**課題の指示:** 軍事国家に関する文章を、その最後の文の後から書き継いでください。

**抜粋本文:**
# # # # # # #
Up 軍事国家 : 要旨 作成: 2023-07-27
更新: 2023-07-27


    国は,国をつくることが容易でない時節には,軍事国家になる。

    国をつくることが容易でない時節とは,群雄が割拠する内戦模様の時節である。
    実際,内戦の混乱に乗じて,領土拡張を狙う隣国が侵攻してくる懼れがある。
    また,列強が内戦を自分たちの代理戦争にしてくる懼れがある。

    政権は,速やかに内戦に勝利して,国内を統一せねばならない。
    この政権は,自ずと軍事政権になる。
    軍備を,国内と国外の両方に向けて,強化する。
    こうしてこの国は,軍事国家になる。

      アフリカには,異なる文化 (「民族」) 間の抗争で,国の(てい)を成していない国がある。
      列強は,この国にデモクラシーを教えて,国を統一させようとする。
      この干渉がなければ,その国が統一を果たす形は,軍事政権である。


    平和国家は,軍事国家にならずに済んでいる国である。
# # # # # # #
**データ一覧:**
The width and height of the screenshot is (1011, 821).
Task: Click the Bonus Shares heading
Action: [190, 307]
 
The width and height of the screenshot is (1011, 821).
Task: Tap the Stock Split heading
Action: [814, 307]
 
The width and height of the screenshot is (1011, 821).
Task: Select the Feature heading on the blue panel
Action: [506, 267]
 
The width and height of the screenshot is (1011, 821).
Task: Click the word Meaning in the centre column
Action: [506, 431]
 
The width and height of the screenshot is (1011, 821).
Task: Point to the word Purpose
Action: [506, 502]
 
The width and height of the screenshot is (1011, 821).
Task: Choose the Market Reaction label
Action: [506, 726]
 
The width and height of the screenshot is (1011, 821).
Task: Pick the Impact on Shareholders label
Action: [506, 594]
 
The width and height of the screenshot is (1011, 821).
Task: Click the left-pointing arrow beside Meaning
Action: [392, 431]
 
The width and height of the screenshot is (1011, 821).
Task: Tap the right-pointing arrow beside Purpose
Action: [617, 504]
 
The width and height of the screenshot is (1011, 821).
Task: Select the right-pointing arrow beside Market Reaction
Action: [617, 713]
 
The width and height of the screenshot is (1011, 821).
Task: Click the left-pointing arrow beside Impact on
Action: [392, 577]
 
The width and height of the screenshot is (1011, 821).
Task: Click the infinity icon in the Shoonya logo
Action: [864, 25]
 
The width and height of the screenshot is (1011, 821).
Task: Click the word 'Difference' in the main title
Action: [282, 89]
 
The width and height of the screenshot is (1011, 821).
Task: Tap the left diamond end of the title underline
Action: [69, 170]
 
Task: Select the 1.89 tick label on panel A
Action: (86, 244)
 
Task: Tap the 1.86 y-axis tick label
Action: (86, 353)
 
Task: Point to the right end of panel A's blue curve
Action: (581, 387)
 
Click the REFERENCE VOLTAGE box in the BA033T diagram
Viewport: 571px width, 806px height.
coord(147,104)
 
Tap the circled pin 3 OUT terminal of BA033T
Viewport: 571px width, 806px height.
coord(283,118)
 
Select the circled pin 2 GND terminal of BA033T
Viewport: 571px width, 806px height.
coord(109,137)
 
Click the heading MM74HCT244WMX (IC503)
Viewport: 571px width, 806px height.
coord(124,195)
# # # # # # #
**演習の解答:**
    軍事国家は,軍事国家になることを強いられている国である。
    両者は,国家観を巡って対立することになる。


    軍事国家の軍備は,内と外の両方に向いている。
    そして内向きの軍事は,外向きの軍事に匹敵するものであり得る。
    国内統治での中国の軍事──特に,台湾有事の際の軍事──が,これの例になる。
    その軍事が外向きの軍事と違う点は,軍備から核ミサイルが除かれることだけである。

      外向きの軍備は,核ミサイルに象徴される。
      核ミサイルは内向きの兵器にはならないからである。

    ここで核ミサイルが出てきたが,外向きの軍備は,核ミサイルが絶対的に物を言う。
    (《風力発電の風車をいくら設置しても,原発1基にも満たない》となにやら似ている。)
    実際,北朝鮮がこれの例になる。